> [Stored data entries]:

****************

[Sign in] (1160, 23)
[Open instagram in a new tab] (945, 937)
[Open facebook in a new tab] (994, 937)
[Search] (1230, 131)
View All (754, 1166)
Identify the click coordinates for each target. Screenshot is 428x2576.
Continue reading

****************

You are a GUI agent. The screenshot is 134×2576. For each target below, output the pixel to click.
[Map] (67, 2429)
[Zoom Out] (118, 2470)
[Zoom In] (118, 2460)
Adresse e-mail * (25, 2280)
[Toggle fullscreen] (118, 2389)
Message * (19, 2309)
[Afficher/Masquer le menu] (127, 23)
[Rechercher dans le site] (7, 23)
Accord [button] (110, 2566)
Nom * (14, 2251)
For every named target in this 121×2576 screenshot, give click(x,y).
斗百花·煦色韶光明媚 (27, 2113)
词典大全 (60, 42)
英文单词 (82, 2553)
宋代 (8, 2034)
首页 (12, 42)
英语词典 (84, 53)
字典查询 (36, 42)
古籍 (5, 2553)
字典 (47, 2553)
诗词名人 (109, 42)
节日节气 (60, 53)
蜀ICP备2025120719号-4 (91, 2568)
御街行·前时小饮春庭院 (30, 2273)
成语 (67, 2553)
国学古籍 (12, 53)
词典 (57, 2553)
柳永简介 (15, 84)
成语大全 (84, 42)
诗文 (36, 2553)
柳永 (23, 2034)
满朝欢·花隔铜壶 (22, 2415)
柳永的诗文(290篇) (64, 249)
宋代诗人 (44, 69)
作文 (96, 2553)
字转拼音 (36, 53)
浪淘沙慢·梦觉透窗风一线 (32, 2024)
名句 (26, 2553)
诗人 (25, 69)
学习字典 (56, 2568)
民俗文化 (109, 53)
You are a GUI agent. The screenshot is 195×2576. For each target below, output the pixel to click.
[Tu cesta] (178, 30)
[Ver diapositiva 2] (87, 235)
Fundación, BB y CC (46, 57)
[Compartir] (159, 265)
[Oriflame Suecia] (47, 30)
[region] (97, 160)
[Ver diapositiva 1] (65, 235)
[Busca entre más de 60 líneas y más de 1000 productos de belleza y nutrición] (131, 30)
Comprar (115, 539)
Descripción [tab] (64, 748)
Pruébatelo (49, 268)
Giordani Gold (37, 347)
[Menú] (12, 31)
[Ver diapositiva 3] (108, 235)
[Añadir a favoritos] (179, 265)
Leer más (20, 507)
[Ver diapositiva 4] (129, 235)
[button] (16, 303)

****************

> [YOUR GOAL]: Copy every line from the records that holds the string "target".

> [SOLUTION FOR THIS TASK]:
Identify the click coordinates for each target. Screenshot is 428x2576.
You are a GUI agent. The screenshot is 134×2576. For each target below, output the pixel to click.
For every named target in this 121×2576 screenshot, give click(x,y).
You are a GUI agent. The screenshot is 195×2576. For each target below, output the pixel to click.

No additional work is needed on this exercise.